======== Source data

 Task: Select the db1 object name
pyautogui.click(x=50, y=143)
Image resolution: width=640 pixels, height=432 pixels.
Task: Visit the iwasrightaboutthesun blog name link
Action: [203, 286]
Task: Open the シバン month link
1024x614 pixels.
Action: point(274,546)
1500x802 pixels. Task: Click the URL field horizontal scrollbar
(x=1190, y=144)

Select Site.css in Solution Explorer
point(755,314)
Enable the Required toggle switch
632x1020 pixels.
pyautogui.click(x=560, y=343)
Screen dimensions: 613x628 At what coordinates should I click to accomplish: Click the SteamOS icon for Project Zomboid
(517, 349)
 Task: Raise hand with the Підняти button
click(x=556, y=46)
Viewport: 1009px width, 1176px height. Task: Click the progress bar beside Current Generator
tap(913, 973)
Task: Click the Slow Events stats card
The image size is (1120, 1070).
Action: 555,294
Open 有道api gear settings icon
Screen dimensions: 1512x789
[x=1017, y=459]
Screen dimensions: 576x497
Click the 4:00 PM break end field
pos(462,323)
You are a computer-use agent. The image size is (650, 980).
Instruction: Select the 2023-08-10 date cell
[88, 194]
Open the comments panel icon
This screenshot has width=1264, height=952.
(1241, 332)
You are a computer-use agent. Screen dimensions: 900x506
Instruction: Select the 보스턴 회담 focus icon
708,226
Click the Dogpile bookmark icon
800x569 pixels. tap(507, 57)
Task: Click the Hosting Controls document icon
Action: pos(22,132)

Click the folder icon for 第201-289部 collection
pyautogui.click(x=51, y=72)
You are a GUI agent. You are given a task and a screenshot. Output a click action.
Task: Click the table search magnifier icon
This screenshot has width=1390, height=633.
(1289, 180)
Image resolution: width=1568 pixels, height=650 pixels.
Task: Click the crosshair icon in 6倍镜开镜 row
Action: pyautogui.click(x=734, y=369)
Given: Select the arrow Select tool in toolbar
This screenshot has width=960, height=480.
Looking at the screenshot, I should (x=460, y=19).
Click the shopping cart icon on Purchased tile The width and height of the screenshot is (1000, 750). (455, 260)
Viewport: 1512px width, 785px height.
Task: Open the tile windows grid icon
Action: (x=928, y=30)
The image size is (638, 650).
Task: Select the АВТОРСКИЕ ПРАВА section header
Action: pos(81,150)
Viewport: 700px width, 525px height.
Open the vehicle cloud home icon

================

• _Task to carry out_
An exact copy of every entry is the expected result.

• _Your response_
 Task: Select the db1 object name
pyautogui.click(x=50, y=143)
Image resolution: width=640 pixels, height=432 pixels.
Task: Visit the iwasrightaboutthesun blog name link
Action: [203, 286]
Task: Open the シバン month link
1024x614 pixels.
Action: point(274,546)
1500x802 pixels. Task: Click the URL field horizontal scrollbar
(x=1190, y=144)

Select Site.css in Solution Explorer
point(755,314)
Enable the Required toggle switch
632x1020 pixels.
pyautogui.click(x=560, y=343)
Screen dimensions: 613x628 At what coordinates should I click to accomplish: Click the SteamOS icon for Project Zomboid
(517, 349)
 Task: Raise hand with the Підняти button
click(x=556, y=46)
Viewport: 1009px width, 1176px height. Task: Click the progress bar beside Current Generator
tap(913, 973)
Task: Click the Slow Events stats card
The image size is (1120, 1070).
Action: 555,294
Open 有道api gear settings icon
Screen dimensions: 1512x789
[x=1017, y=459]
Screen dimensions: 576x497
Click the 4:00 PM break end field
pos(462,323)
You are a computer-use agent. The image size is (650, 980).
Instruction: Select the 2023-08-10 date cell
[88, 194]
Open the comments panel icon
This screenshot has width=1264, height=952.
(1241, 332)
You are a computer-use agent. Screen dimensions: 900x506
Instruction: Select the 보스턴 회담 focus icon
708,226
Click the Dogpile bookmark icon
800x569 pixels. tap(507, 57)
Task: Click the Hosting Controls document icon
Action: pos(22,132)

Click the folder icon for 第201-289部 collection
pyautogui.click(x=51, y=72)
You are a GUI agent. You are given a task and a screenshot. Output a click action.
Task: Click the table search magnifier icon
This screenshot has width=1390, height=633.
(1289, 180)
Image resolution: width=1568 pixels, height=650 pixels.
Task: Click the crosshair icon in 6倍镜开镜 row
Action: pyautogui.click(x=734, y=369)
Given: Select the arrow Select tool in toolbar
This screenshot has width=960, height=480.
Looking at the screenshot, I should (x=460, y=19).
Click the shopping cart icon on Purchased tile The width and height of the screenshot is (1000, 750). (455, 260)
Viewport: 1512px width, 785px height.
Task: Open the tile windows grid icon
Action: (x=928, y=30)
The image size is (638, 650).
Task: Select the АВТОРСКИЕ ПРАВА section header
Action: pos(81,150)
Viewport: 700px width, 525px height.
Open the vehicle cloud home icon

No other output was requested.